Our meeting might have never happened. On the morning of the day we were to meet agents from Uzbekistan’s notorious security services – known by their acronym, the “SNB” – called the human rights activist just before I was to arrive, threatening consequences if a meeting was arranged with Human Rights Watch. When the activist called to say I shouldn’t come over, I understood immediately what had happened.
A few days later we tried again. We took extra precautions, avoiding all phone communication. I took three taxis to the activist’s house to avoid being followed. By the time I got there, eight families were waiting to tell their stories. Mohira was second to last.
Soft-spoken, but with a steady voice, Mohira recounted the horror her family had endured, Her husband, Kayum, a security guard for the British embassy from 2004 until 2008, was arrested on false charges and accused of spying for the British government. The SNB held him in a jail cell for nine months, subjecting him to gruesome torture.
The British government stayed largely silent during the ordeal, she told me, as it deepened its military cooperation with Uzbekistan’s authoritarian president, Islam Karimov, because of the country’s geo-strategic importance as a transit route to Afghanistan. While Mohira’s husband was brutally beaten and rotted in SNB custody, she said, no British diplomats even tried to visit him.
What made meeting Mohira and the other seven families unusual, however, wasn’t the brutal treatment they described. It was their courage to speak out, fully aware that the SNB could have been – and probably was — listening to our every word. What Mohira and the others did was far from common in a country that in 2005 witnessed a brutal massacre in which government forces killed hundreds of mainly unarmed protesters. It was a courage rarely seen in a society where all forms of dissent are immediately crushed and dozens of civil society activists who did dare to speak out languish behind bars.

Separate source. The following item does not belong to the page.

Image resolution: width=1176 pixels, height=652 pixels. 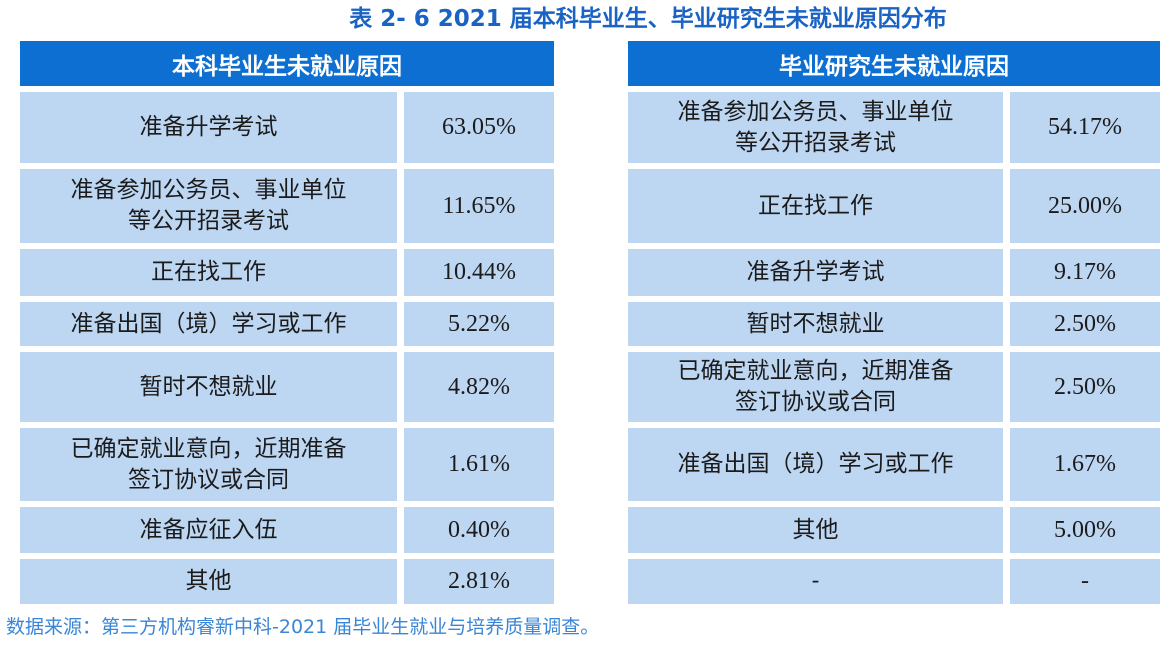 What do you see at coordinates (479, 464) in the screenshot?
I see `percent-cell: 1.61%` at bounding box center [479, 464].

Indeed, it was Mohira’s determination to speak out — the impulse that sits deep inside every human rights defender - that made all the difference, and led to her husband’s release the next year.

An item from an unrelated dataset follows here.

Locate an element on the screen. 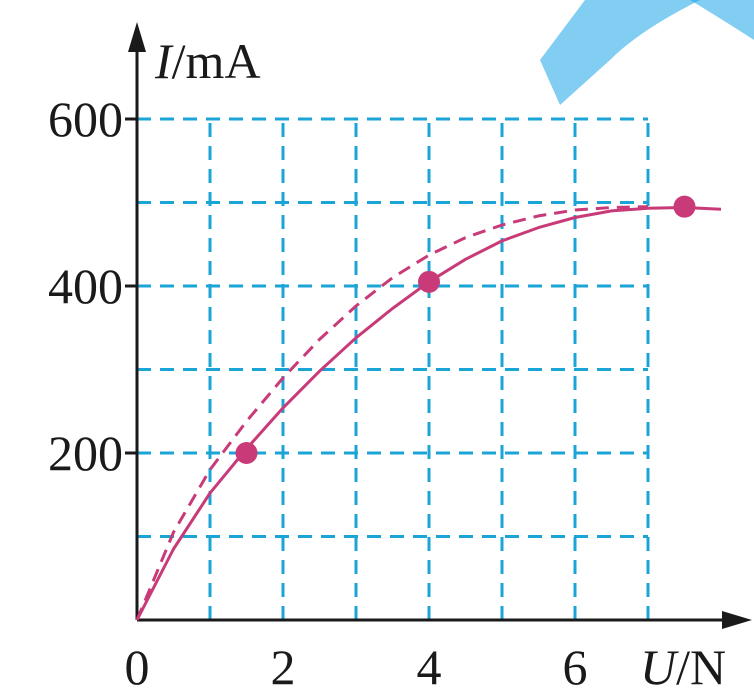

But the British government, along with the United States and the European Union, has continued to sit largely silent as an atrocious situation in Uzbekistan gets worse. Rather than publicly discussing accountability, including potential sanctions, for Uzbek officials who engage in torture and other abuses, London has preferred to seek a conciliatory tone, raising human rights in quarterly reports to Parliament and in private with a president who has become only more defiant over the course of his 23 years in power.

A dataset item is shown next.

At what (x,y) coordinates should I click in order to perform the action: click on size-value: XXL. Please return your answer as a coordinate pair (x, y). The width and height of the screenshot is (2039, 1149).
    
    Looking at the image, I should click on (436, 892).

Two months ago, the Uzbek government succeeded in interfering with the work of the International Committee of the Red Cross (ICRC) to the extent that it felt compelled to terminate its visits to prisons. The director-general of the ICRC said visits under Uzbek government terms would be “pointless” and so the government has prevented the last truly independent observer in the country from monitoring treatment of prisoners, lest they witness more torture.
London, Washington, Brussels, and other key actors could use a little more of the courage Mohira exhibited in their policies toward Uzbekistan. They should have the courage, like she did, to speak out publicly, and to articulate that absent demonstrable progress on issues such as ending torture Uzbek officials will have to face real policy consequences.
Mohira’s courage should inspire all of us to act. After all, if Mohira can come forward, why can’t we?